When a transfer or other transaction occurs with a VIE, the Company first determines whether it has a VI in the VIE. A VI is typically in the form of securities representing retained interests in transferred assets and, at times, servicing rights, and for commercial mortgage loans sold to Fannie Mae, the loss share guarantee. See Note 15, “Guarantees,” for further discussion of the Company's loss share guarantee. When determining whether to consolidate the VIE, the Company evaluates whether it is a primary beneficiary which has both (i) the power to direct the activities that most significantly impact the economic performance of the VIE, and (ii) the obligation to absorb losses, or the right to receive benefits, that could potentially be significant to the VIE.
To determine whether a transfer should be accounted for as a sale or a secured borrowing, the Company evaluates whether: (i) the transferred assets are legally isolated, (ii) the transferee has the right to pledge or exchange the transferred assets, and (iii) the Company has relinquished effective control of the transferred assets. If all three conditions are met, then the transfer is accounted for as a sale.
Except as specifically noted herein, the Company is not required to provide additional financial support to any of the entities to which the Company has transferred financial assets, nor has the Company provided any support it was not otherwise obligated to provide. No events occurred during the six months ended June 30, 2019 that changed the Company’s previous conclusions regarding whether it is the primary beneficiary of the VIEs described herein. Furthermore, no events occurred during the six months ended June 30, 2019 that changed the Company’s sale conclusion with regards to previously transferred residential mortgage loans, guaranteed student loans, or commercial loans.

## STORED DATA
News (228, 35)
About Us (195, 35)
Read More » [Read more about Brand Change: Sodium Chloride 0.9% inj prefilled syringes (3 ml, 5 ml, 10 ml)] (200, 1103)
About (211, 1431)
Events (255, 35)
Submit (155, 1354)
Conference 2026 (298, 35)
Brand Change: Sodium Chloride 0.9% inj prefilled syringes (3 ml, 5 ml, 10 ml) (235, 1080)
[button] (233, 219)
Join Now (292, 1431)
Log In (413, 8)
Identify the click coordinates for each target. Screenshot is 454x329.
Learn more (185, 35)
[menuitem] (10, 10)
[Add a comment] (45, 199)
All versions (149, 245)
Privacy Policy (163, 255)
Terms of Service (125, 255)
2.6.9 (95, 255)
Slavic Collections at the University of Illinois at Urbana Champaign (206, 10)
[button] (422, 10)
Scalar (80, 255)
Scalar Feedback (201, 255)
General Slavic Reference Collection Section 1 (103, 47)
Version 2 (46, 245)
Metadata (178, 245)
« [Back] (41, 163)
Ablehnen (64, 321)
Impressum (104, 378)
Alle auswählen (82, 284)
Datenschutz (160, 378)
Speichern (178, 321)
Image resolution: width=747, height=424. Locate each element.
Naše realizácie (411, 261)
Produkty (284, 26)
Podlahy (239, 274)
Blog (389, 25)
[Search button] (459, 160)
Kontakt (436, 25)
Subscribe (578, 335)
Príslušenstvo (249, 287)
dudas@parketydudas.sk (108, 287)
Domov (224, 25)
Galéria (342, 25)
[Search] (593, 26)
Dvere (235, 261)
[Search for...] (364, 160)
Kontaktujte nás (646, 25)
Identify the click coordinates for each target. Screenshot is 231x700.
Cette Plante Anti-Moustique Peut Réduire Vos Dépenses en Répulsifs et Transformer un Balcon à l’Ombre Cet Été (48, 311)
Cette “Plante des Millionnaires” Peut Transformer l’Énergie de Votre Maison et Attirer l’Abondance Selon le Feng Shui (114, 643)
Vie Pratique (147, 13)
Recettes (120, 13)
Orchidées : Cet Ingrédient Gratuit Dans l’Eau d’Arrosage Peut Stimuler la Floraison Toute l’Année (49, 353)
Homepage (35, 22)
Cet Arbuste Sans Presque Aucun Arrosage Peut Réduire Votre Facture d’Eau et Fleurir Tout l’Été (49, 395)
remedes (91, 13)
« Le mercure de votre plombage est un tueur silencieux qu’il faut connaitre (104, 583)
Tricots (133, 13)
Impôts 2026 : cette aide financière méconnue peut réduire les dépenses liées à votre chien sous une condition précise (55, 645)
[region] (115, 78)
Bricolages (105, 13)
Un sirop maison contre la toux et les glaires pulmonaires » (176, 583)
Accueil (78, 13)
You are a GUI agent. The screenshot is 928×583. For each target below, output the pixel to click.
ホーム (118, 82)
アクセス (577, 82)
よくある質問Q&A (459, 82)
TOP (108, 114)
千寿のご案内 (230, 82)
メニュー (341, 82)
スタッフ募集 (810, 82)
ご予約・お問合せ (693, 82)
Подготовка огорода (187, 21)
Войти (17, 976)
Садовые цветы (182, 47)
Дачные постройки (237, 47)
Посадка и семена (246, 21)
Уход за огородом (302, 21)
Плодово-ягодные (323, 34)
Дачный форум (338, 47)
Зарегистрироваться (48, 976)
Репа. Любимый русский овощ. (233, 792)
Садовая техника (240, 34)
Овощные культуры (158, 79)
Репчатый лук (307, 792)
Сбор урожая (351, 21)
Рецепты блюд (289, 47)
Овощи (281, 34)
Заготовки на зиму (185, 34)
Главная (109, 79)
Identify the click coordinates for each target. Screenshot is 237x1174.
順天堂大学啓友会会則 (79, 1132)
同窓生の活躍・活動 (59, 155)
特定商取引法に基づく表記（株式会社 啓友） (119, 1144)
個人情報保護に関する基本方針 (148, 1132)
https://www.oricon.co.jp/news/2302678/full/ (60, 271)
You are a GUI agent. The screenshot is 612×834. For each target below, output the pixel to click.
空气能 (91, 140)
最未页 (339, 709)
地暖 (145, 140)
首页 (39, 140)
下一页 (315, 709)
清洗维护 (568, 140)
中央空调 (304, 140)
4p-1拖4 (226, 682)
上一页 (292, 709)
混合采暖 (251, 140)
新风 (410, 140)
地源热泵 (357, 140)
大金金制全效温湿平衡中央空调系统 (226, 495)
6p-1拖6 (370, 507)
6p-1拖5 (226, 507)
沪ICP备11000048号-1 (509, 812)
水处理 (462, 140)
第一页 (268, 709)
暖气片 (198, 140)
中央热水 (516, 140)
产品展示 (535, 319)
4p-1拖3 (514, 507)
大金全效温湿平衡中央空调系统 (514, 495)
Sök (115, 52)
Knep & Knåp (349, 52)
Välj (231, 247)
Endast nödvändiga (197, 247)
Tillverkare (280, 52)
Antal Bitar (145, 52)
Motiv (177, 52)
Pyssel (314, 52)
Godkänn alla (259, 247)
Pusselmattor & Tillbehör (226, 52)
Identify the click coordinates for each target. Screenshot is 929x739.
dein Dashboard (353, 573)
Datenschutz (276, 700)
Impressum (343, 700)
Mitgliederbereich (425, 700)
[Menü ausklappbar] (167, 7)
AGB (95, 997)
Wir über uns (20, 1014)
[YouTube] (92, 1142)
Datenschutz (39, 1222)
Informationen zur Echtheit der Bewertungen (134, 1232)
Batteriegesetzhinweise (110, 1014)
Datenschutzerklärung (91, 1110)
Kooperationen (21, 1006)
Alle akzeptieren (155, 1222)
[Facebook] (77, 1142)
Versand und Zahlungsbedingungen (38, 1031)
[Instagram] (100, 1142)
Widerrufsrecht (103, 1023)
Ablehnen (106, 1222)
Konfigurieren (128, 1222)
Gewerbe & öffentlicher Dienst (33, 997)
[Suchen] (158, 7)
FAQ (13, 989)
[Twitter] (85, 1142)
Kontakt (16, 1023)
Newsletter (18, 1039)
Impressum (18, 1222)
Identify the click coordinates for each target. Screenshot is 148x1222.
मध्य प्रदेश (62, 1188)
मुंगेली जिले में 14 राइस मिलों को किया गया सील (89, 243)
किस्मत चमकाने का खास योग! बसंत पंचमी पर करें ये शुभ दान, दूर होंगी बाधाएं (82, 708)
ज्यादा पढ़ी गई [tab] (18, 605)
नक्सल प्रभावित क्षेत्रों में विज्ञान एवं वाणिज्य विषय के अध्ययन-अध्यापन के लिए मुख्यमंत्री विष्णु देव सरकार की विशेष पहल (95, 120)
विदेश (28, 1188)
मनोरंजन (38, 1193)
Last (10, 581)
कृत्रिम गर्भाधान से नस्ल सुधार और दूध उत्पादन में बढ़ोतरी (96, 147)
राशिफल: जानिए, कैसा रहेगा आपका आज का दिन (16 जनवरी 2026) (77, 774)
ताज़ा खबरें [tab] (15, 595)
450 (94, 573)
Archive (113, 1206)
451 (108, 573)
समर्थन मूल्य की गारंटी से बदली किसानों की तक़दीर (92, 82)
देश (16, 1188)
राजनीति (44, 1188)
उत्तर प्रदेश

## SHORT TASK
Copy the passage on VIEs and asset transfers word for word, from "Except as specifically" to "or commercial loans.". Nothing in the lines matters here.

## EXERCISE SOLUTION
Except as specifically noted herein, the Company is not required to provide additional financial support to any of the entities to which the Company has transferred financial assets, nor has the Company provided any support it was not otherwise obligated to provide. No events occurred during the six months ended June 30, 2019 that changed the Company’s previous conclusions regarding whether it is the primary beneficiary of the VIEs described herein. Furthermore, no events occurred during the six months ended June 30, 2019 that changed the Company’s sale conclusion with regards to previously transferred residential mortgage loans, guaranteed student loans, or commercial loans.